Speculative interest in oats remains limited compared with other grains, amplifying the impact of thin volume on short‑term price swings, as seen in the very low trade counts for deferred contracts. In physical markets, the lack of movement in German and Ukrainian feed oat offers through June points to balanced local supply–demand: livestock rations have alternatives, while growers are reluctant to discount further at already depressed levels.
Weather Snapshot
Across the Canadian Prairies, recent weeks have brought near‑average temperatures and mixed precipitation. While some locales report moisture deficits, current assessments do not indicate a widespread drought scenario for oats, though yield risk will rise if July turns significantly hotter and drier.

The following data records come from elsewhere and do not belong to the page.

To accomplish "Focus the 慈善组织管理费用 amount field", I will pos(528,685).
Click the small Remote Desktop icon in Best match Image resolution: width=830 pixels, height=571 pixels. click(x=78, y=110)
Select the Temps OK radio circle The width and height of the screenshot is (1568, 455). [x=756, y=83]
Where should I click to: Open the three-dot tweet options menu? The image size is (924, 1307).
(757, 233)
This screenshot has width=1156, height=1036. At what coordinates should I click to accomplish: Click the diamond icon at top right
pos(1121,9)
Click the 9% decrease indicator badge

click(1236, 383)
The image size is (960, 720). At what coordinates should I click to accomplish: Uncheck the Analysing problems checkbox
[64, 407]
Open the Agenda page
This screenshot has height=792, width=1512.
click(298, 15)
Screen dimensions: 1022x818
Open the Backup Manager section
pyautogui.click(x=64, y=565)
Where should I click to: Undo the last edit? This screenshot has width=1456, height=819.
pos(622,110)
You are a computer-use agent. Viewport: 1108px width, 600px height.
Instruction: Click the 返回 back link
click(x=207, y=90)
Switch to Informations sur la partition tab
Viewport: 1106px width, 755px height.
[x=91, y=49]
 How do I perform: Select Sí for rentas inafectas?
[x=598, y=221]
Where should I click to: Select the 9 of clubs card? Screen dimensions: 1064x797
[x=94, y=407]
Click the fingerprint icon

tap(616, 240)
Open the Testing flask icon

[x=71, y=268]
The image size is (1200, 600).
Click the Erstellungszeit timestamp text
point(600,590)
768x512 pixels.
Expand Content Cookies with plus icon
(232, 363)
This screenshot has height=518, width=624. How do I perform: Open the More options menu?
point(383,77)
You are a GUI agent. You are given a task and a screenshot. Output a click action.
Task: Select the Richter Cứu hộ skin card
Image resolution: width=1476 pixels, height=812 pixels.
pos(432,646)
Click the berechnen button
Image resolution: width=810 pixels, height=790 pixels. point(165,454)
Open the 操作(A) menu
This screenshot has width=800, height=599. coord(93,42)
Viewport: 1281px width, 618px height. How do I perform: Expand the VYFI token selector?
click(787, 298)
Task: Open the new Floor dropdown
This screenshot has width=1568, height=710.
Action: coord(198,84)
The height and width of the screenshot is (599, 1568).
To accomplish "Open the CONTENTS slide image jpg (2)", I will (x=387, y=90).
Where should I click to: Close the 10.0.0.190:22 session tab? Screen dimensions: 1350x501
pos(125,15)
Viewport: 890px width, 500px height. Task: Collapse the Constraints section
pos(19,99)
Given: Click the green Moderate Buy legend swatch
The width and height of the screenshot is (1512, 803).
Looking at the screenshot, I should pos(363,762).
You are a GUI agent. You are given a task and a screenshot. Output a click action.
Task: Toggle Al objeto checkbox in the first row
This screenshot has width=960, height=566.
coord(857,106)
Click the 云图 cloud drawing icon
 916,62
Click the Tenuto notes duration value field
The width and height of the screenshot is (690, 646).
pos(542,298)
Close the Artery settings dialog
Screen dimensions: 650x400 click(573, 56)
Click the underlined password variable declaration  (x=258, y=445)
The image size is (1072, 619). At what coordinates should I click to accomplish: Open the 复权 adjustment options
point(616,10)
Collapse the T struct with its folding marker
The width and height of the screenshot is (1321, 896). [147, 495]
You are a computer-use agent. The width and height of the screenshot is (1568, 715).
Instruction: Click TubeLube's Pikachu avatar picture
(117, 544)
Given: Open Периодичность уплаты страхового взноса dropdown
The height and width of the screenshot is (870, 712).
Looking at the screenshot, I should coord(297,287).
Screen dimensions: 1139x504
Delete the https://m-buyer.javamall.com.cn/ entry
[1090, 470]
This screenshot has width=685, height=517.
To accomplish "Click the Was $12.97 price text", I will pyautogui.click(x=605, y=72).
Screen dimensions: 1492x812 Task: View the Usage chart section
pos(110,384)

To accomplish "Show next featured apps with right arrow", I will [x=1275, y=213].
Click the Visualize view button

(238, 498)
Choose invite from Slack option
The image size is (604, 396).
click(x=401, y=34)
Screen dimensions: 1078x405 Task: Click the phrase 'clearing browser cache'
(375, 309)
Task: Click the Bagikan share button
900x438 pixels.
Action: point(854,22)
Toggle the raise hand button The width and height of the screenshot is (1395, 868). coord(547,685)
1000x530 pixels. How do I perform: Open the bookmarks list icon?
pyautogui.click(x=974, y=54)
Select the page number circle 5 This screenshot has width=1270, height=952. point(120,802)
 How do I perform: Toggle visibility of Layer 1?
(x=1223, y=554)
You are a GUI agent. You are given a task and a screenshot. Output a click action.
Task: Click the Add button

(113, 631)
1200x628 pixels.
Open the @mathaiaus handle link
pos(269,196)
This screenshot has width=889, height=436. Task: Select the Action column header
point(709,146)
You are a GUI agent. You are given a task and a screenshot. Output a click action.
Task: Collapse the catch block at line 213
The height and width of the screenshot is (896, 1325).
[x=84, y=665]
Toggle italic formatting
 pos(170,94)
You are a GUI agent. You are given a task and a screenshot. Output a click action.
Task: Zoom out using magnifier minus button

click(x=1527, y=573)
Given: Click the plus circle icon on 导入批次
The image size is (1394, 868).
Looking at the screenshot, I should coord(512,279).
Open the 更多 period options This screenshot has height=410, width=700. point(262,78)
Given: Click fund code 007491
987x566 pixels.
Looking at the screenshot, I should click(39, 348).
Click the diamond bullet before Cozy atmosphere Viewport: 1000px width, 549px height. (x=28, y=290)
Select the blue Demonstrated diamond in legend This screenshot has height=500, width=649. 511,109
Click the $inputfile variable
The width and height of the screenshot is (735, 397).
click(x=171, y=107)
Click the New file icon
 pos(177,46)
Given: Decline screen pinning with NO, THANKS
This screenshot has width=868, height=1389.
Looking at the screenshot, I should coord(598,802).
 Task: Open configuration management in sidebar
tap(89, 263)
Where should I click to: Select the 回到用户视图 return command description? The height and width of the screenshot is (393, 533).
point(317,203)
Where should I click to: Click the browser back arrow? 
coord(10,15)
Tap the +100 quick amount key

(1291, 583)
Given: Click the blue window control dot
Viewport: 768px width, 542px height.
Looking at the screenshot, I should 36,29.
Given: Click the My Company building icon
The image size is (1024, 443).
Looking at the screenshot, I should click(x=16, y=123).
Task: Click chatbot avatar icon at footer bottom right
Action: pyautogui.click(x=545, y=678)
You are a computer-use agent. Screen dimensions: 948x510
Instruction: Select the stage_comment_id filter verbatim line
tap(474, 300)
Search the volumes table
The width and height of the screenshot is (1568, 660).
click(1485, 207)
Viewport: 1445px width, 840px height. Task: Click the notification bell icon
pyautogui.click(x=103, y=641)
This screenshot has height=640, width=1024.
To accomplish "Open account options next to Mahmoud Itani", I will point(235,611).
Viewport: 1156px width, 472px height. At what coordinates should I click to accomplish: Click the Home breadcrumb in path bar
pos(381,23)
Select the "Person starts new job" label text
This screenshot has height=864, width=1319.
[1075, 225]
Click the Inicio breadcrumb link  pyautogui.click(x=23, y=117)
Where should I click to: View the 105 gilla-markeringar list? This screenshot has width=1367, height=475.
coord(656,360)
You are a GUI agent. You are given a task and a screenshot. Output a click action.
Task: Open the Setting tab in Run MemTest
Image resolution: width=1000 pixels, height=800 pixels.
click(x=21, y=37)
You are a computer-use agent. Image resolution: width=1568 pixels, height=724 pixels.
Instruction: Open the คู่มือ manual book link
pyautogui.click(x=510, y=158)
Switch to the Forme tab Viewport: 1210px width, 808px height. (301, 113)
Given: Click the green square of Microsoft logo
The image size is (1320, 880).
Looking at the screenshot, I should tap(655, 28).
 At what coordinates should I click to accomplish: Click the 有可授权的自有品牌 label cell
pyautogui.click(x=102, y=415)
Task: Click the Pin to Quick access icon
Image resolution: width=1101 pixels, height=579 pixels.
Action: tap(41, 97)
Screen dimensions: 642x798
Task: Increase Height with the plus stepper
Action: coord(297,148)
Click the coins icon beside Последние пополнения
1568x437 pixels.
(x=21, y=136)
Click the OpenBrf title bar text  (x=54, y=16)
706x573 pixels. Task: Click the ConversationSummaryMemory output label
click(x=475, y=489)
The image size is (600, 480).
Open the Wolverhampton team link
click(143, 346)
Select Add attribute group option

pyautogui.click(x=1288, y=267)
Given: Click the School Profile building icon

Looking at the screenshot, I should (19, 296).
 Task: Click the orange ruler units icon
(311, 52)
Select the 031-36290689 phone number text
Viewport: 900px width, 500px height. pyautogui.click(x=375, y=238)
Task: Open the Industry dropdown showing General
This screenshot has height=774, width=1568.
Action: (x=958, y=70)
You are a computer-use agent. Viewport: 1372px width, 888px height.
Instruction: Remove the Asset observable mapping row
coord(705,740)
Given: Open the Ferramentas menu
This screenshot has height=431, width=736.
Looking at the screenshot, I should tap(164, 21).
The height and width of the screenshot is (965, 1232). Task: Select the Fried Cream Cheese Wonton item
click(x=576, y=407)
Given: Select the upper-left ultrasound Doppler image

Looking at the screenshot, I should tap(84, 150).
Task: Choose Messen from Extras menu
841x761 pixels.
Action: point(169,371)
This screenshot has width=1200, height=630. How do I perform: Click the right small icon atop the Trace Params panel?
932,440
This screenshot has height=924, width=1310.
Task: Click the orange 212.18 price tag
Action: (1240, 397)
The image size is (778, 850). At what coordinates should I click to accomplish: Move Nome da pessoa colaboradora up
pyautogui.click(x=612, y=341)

In the UK and parts of Northern Europe, official crop development data still classify most cereal and oilseed crops, including oats, in predominantly good condition as of late June, with only pockets of concern linked to variable rainfall. Overall, weather is not yet a bullish driver but remains the key short‑term upside risk if patterns deteriorate.
Trading Outlook
- Feed buyers (EU, Black Sea): With local prices flat and futures under pressure, consider gradually extending cover on spot and early new‑crop needs in the 175–190 EUR/t range for standard feed oats, while avoiding over‑hedging beyond confirmed demand.
- Producers: Given low outright prices and a forward curve that still offers only modest carry, prioritize on‑farm storage and flexible sales over aggressive forward selling, unless attractive basis opportunities emerge.
- Traders: Watch for weather‑driven bounces to scale into short‑dated hedges; volatility is likely to be event‑driven, with macro risk sentiment and cross‑grain moves (wheat, barley) shaping relative value in feed formulations.
3‑Day Directional View (EUR terms)
- CBOT oats (Jul/Sep 2026): Slight downside to sideways bias; recent momentum and thin liquidity favour a test of recent lows if weather stays benign.
- EU feed oats (Germany, EXW): Largely stable; no immediate catalyst for either sharp discounts or rallies.
- Black Sea feed oats (Ukraine, FCA): Sideways; logistics and FX remain a bigger swing factor than global futures in the very short term.